2

My requirement is to compress xml file into a binary format, transmit it and decompress it (lightening fast) before i start parsing it.

There are quite a few binary xml protocols and tools available. I found EXI (efficient xml interchange) better as compared to others. Tried its open source version Exificient and found it good.

I heard about google protocol buffers and facebook's thrift, can any one tell me if these two can do the job i am looking for?

OR just let me know if there is anything better then EXI i should look for.

Also, There is a good XML parser VTD-XML (haven't tried myself, just googled about it and read some articles) that accomplishes better parsing performances as compared to DOM,SAX and Stax.

I want best of both worlds, best compression + best parsing performance, any suggestions?

One more thing regarding EXI, how can EXI claim to be fast at parsing a decoded XML file? Because it is being parsed by DOM, SAX or STax? I would have believed this to be true if there was another binary parser for reading the decoded version. Correct me if i am wrong.

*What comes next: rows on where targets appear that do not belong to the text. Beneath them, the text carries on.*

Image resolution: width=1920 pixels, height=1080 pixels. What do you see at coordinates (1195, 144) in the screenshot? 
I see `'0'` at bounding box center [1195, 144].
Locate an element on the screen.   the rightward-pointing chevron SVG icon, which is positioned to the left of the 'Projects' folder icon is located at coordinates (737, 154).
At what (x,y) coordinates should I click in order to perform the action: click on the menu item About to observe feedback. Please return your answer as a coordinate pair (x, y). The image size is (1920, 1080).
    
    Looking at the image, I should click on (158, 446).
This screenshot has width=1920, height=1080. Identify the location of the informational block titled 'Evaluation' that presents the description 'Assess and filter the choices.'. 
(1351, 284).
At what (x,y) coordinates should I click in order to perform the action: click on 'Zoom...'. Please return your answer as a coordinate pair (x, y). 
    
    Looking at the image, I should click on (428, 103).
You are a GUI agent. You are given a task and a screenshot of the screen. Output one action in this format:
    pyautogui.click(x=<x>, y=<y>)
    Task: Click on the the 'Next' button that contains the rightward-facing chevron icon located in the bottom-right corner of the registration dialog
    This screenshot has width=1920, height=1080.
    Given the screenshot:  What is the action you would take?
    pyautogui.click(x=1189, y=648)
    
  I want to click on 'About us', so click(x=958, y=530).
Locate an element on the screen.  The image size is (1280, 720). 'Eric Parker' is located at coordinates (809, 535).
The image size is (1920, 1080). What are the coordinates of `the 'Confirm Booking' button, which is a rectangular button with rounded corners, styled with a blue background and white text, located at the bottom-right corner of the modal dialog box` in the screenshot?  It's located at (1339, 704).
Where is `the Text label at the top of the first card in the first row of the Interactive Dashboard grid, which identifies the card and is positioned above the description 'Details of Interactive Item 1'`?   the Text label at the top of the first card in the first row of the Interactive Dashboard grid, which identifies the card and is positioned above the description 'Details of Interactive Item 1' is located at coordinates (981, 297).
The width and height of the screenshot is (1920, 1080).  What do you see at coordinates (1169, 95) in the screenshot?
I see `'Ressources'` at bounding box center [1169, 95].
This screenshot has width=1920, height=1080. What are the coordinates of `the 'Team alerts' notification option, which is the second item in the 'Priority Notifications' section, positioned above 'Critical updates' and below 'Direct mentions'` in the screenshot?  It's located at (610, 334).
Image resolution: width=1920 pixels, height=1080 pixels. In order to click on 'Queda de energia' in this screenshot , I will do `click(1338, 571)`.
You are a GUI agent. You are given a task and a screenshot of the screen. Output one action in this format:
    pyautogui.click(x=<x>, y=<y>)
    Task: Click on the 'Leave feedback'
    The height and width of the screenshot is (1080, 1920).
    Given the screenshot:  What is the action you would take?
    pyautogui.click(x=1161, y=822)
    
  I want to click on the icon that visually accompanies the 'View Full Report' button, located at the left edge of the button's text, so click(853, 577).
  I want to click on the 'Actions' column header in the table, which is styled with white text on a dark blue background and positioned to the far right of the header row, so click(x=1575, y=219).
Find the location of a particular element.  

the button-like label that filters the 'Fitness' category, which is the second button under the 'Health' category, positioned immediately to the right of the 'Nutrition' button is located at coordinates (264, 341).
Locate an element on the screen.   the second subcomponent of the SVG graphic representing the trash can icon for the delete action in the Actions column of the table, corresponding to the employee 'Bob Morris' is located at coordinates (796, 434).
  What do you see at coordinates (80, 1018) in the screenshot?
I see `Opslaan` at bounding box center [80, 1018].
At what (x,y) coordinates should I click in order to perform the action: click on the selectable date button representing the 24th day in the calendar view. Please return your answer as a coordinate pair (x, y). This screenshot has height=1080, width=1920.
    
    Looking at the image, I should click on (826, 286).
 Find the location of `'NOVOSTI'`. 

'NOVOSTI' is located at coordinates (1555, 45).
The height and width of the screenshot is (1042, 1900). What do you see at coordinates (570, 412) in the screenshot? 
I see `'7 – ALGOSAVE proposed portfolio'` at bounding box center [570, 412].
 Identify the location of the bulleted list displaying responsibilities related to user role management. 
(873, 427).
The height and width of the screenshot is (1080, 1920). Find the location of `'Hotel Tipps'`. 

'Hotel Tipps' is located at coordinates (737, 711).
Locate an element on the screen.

ALSO, is there any good C++ open source implementation for EXI format? A version in java is available by EXIficient, but i am not able to spot a C++ open source implementation?

There is one by agile delta but that's commercial.

skaffman
  • 398,947
  • 96
  • 818
  • 769
Nadeem
  • 75
  • 2
  • 11

3 Answers3

3

You mention protocol buffers (protobuf); this is a binary format, but has no direct relationship to XML. In partiular, no member-names (element names / attribute names / namespaces) are encoded - it is just the data (with numeric markers for identifiers).

As such, you cannot reconstruct arbitrary XML from a protobuf stream unless you already know how to map "field 3" etc.

However! If you have an object-model that works with both XML and protobuf, the transform is trivial; deserialize with either - serialize with either. How well this works depends on the implementation; for example, it is trivial with protobuf-net and is actually how I do the codegen (load the binary; write as XML; run the XML through an xslt layer to emit code).

If you actually just want to transfer object data (and XML is just a proposed implementation detail), then I thoroughly recommend protobuf; platform independent, a wide range of implementations, version-tolerant, very small output, and very fast processing at both read and write.

Marc Gravell
  • 1,026,079
  • 266
  • 2,566
  • 2,900
  • Great, that answers my questions about proto buffs and i believe thrift would be no different. Thanks alot for your answer. – Nadeem May 04 '11 at 18:15
  • Now i am looking for someone to clear my confusing regarding EXI - efficient xml interchange. – Nadeem May 04 '11 at 18:18
3

Nadeem,

These are very good questions. You might be new to the domain, but the same questions are frequently asked by XML veterans. I'll try to address each of them.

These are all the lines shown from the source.